**Exercise input:**
::::
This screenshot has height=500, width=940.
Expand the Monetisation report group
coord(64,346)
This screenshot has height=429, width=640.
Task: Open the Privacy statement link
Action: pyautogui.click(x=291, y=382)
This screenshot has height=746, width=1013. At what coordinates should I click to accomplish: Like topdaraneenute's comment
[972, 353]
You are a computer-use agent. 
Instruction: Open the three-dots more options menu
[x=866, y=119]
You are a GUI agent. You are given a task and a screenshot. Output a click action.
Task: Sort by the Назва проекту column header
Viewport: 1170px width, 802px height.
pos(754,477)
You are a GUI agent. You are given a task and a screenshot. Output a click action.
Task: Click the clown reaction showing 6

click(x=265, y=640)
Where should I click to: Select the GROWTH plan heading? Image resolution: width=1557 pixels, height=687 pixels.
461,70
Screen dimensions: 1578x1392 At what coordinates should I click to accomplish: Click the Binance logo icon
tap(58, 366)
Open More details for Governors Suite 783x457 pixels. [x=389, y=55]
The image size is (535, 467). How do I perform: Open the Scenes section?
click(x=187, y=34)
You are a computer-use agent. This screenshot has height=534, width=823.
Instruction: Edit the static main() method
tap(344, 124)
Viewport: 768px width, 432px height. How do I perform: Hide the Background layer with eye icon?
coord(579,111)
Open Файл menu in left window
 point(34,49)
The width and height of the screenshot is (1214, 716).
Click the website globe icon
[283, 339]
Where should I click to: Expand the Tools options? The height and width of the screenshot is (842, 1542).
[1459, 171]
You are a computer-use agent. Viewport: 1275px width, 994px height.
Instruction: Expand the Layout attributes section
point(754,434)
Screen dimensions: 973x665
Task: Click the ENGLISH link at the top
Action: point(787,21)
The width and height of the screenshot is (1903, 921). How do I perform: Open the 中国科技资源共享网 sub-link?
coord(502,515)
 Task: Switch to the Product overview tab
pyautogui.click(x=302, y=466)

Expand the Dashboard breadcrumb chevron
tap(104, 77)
::::
Lines holding the word "agent": say how many there are in the data, and nothing more.

5